🤖 AI Summary
Existing benchmarks for chart referring expression grounding suffer from limitations in localization accuracy, support for multiple targets, linguistic diversity, and coverage of chart types. This work proposes the first benchmark that systematically supports multi-target, multi-granularity, and high-precision grounding of chart elements, encompassing a rich variety of chart types and diverse referring expressions. The key innovation lies in a code-driven, pixel-level instance mask synthesis mechanism that aligns plotting programs with rendered outputs to generate precise annotations. By integrating instance segmentation with a multimodal grounding framework, the approach significantly enhances performance.

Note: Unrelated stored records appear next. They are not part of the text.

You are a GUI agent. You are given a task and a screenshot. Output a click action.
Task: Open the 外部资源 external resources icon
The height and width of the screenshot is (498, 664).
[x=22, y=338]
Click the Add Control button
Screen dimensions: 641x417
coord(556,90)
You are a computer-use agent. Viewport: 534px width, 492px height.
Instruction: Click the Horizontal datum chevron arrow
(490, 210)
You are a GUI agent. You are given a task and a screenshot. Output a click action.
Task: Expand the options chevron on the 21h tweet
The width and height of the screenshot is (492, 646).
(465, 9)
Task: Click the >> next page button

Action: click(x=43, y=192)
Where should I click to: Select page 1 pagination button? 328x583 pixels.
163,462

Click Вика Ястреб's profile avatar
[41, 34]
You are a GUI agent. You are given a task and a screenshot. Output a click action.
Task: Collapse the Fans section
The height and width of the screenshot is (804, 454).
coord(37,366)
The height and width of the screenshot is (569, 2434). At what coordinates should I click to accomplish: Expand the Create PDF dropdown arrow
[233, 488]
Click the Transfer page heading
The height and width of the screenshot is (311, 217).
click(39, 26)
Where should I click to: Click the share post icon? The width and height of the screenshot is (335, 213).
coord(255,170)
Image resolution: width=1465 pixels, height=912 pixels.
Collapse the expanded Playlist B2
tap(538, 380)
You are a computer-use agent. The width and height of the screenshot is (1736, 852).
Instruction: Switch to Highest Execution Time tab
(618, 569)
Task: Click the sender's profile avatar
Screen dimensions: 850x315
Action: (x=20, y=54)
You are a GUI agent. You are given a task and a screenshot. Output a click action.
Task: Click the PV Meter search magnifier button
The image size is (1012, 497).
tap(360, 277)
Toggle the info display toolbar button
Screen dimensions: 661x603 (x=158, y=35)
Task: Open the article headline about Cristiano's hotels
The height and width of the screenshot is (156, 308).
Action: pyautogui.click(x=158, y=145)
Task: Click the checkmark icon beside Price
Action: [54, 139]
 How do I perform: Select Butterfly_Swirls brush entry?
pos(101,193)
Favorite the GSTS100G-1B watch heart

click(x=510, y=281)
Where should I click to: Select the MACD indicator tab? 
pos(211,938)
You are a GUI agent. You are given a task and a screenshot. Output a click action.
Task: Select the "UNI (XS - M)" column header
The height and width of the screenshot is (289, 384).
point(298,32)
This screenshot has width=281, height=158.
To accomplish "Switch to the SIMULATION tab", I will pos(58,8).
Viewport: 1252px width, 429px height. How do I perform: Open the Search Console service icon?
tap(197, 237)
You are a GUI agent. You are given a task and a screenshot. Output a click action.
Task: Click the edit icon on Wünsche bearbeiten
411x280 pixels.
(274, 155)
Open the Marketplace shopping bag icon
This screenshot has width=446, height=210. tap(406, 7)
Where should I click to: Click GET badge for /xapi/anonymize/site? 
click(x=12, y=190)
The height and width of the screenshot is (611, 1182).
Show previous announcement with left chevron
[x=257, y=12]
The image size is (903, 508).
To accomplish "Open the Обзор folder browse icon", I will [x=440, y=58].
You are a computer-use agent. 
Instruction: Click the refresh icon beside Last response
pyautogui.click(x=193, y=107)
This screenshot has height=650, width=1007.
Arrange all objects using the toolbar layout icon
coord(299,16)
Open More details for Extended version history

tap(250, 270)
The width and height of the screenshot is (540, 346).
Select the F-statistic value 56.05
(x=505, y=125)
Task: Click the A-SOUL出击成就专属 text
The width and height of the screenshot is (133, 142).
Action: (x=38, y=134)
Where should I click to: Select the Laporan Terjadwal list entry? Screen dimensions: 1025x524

Experiments demonstrate that the method substantially outperforms existing baselines on the new benchmark and exhibits strong generalization capabilities on a real-world localization task derived from ChartQA.
📝 Abstract
Referring expression grounding is a core problem in visual grounding and is widely used as a diagnostic of spatial grounding and reasoning in vision and language models, yet most prior work focuses on natural images. In contrast, existing chart referring expression grounding-related benchmarks remain limited: (1) they largely adopt bounding boxes, constraining localization precision for fine chart elements (2) they mostly assume a single and two referred target instances, failing to handle multi-instance target references; (3) the language expressions over-rely on textual cues or data-rank clues (4) they cover only a narrow range of chart types. To address these issues, we introduce a chart referring expression grounding benchmark that systematically supports multiple localization forms, multiple referred targets, diverse grounding cues and diverse chart types. Results across representative multimodal large models reveal a significant performance gap. We further introduce a code-driven synthesis pipeline that exploits the inherent alignment between plotting programs and rendered chart primitives to derive pixel accurate instance masks across chart element types and granularities. We train an instance segmentation model with the synthesized masks and integrate it into a general-purpose multimodal grounding framework. The resulting system consistently outperforms baselines on our benchmark and generalizes well to a ChartQA-derived real-chart grounding benchmark.